● Aim:
Reproduce verbatim the entries from the line containing "The width and height of the screenshot is (568, 507)." through the line containing "Action: (532, 381)", both lines included.

● Given information:

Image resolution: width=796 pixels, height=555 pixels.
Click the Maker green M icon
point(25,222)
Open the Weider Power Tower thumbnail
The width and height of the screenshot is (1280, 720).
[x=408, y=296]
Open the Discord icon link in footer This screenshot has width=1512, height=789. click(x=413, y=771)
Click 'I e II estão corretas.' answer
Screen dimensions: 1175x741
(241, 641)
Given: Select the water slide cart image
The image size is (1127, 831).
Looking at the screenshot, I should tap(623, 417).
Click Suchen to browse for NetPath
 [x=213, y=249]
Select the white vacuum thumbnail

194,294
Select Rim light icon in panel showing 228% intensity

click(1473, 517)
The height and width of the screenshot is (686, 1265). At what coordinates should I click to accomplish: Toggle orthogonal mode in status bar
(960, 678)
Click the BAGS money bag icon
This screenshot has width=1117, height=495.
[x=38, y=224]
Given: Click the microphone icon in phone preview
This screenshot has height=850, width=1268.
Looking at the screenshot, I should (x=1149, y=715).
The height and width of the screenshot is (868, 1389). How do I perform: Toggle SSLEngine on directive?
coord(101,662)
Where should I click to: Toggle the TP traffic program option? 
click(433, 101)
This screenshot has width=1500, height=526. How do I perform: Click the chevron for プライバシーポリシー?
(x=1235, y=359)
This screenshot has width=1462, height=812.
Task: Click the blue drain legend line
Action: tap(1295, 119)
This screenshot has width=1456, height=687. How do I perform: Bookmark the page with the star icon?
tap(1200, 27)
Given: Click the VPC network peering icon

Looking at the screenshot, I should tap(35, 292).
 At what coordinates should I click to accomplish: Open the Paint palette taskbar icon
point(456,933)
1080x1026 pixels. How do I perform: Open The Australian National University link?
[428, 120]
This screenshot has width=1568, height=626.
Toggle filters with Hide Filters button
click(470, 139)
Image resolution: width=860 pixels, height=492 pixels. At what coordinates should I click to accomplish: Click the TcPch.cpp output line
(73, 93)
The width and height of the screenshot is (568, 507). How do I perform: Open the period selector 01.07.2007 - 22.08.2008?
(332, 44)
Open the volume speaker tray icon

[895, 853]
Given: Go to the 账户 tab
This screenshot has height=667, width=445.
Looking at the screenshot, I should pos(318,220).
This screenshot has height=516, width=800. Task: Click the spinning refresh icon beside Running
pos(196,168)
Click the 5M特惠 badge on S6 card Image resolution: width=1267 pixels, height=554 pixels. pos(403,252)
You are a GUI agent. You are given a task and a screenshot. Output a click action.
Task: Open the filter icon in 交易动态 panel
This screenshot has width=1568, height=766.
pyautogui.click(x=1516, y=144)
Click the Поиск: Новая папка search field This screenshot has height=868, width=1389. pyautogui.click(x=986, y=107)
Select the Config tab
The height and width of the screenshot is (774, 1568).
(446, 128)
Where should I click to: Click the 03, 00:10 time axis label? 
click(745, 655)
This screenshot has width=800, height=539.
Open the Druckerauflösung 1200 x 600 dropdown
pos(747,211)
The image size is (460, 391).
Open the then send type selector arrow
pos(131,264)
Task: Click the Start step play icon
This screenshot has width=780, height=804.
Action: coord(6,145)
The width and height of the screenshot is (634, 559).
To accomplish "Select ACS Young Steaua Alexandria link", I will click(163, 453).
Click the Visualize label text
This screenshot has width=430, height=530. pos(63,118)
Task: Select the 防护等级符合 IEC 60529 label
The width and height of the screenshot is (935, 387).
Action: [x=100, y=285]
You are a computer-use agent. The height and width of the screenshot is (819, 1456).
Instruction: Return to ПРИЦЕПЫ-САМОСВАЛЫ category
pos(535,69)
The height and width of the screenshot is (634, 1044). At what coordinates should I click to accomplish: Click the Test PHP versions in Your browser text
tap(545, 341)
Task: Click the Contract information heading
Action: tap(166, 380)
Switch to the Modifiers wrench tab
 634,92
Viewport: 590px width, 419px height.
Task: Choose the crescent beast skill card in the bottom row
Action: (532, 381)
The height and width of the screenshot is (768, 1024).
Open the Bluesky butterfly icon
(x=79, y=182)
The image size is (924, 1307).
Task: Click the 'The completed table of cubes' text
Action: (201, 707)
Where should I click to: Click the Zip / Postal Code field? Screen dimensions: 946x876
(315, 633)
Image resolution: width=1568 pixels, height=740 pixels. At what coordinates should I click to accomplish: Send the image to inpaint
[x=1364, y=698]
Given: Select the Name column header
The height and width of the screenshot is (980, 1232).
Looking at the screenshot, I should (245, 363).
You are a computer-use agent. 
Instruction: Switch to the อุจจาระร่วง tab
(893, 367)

● Problem solution:
The width and height of the screenshot is (568, 507). How do I perform: Open the period selector 01.07.2007 - 22.08.2008?
(332, 44)
Open the volume speaker tray icon

[895, 853]
Given: Go to the 账户 tab
This screenshot has height=667, width=445.
Looking at the screenshot, I should pos(318,220).
This screenshot has height=516, width=800. Task: Click the spinning refresh icon beside Running
pos(196,168)
Click the 5M特惠 badge on S6 card Image resolution: width=1267 pixels, height=554 pixels. pos(403,252)
You are a GUI agent. You are given a task and a screenshot. Output a click action.
Task: Open the filter icon in 交易动态 panel
This screenshot has width=1568, height=766.
pyautogui.click(x=1516, y=144)
Click the Поиск: Новая папка search field This screenshot has height=868, width=1389. pyautogui.click(x=986, y=107)
Select the Config tab
The height and width of the screenshot is (774, 1568).
(446, 128)
Where should I click to: Click the 03, 00:10 time axis label? 
click(745, 655)
This screenshot has width=800, height=539.
Open the Druckerauflösung 1200 x 600 dropdown
pos(747,211)
The image size is (460, 391).
Open the then send type selector arrow
pos(131,264)
Task: Click the Start step play icon
This screenshot has width=780, height=804.
Action: coord(6,145)
The width and height of the screenshot is (634, 559).
To accomplish "Select ACS Young Steaua Alexandria link", I will click(163, 453).
Click the Visualize label text
This screenshot has width=430, height=530. pos(63,118)
Task: Select the 防护等级符合 IEC 60529 label
The width and height of the screenshot is (935, 387).
Action: [x=100, y=285]
You are a computer-use agent. The height and width of the screenshot is (819, 1456).
Instruction: Return to ПРИЦЕПЫ-САМОСВАЛЫ category
pos(535,69)
The height and width of the screenshot is (634, 1044). At what coordinates should I click to accomplish: Click the Test PHP versions in Your browser text
tap(545, 341)
Task: Click the Contract information heading
Action: tap(166, 380)
Switch to the Modifiers wrench tab
 634,92
Viewport: 590px width, 419px height.
Task: Choose the crescent beast skill card in the bottom row
Action: (532, 381)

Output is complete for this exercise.